Auf Plakaten forderten sie die Auflösung des Parlaments, Neuwahlen sowie den Kampf gegen Korruption, wie ein AFP-Reporter berichtete. Der Oberste Justizrat setzte daraufhin seine Arbeit aus.
Der Irak steckt seit Monaten in einer politischen Krise. Seit der Parlamentswahl im Oktober konnte noch keine neue Regierung gebildet werden - unter anderem, weil sich Sadrs Block mit einer pro-iranischen Schiiten-Gruppierung darüber streitet, wer von ihnen den nächsten Ministerpräsidenten stellt.
Seit der US-geführten Invasion im Jahr 2003 wird der Irak nach einem konfessionellen Proporzsystem regiert, nach dem das Amt des Ministerpräsidenten den Schiiten vorbehalten ist. Die Sadr-Bewegung war bei den Parlamentswahlen im Oktober zwar stärkste Kraft geworden, konnte aber keine Mehrheit bilden. Im Juni dann waren Sadrs Abgeordnete geschlossen zurückgetreten.
Der Streit zwischen den rivalisierenden schiitischen Gruppierungen verschärfte sich Ende Juli, nachdem Sadrs Strömung den Kandidaten der von Teheran unterstützten Allianz, des sogenannten Koordinationsrahmens, abgelehnt hatte.
Sadr hatte dem Obersten Justizrat Anfang August eine Woche Zeit gegeben, um das Parlament aufzulösen. Die Richter erklärten sich aber nicht dazu befugt.
Seit rund drei Wochen campieren Sadrs Anhänger bereits vor dem Parlament in Bagdad. Das rivalisierende Bündnis begann inzwischen einen eigenen Sitzstreik vor Bagdads Grüner Zone, in der sich auch das Parlament befindet.

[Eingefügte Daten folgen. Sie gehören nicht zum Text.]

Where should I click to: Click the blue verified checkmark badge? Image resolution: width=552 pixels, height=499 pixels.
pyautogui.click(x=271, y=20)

In der vergangenen Woche hatte der amtierende Ministerpräsident Mustafa al-Kadhemi ein Krisentreffen von Spitzenpolitikern einberufen, um nach einer gemeinsamen Lösung zu suchen. Es wurde jedoch von Sadrs Lager boykottiert. Al-Kadhemi brach am Dienstag einen Besuch in Ägypten ab und kehrte umgehend nach Hause zurück. Er rief alle Parteien zur Ruhe sowie zur Beteiligung an einem «nationalen Dialog» auf, um die Patt-Situation zu beenden.